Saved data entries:
= Beginning of Section =

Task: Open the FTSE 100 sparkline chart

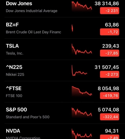Action: [x=82, y=91]
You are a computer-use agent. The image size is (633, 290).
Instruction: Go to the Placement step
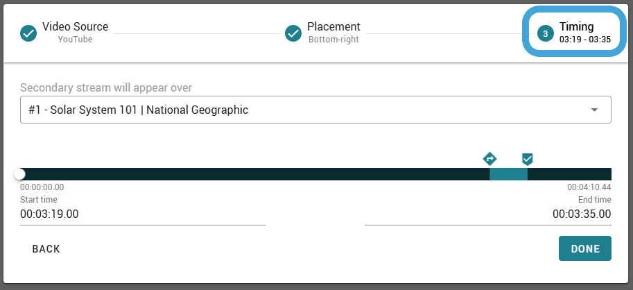point(322,33)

= End of Section =

* What is required: Write out the data above exactly, minus any images.

* Answer box:
Task: Open the FTSE 100 sparkline chart

Action: [x=82, y=91]
You are a computer-use agent. The image size is (633, 290).
Instruction: Go to the Placement step
point(322,33)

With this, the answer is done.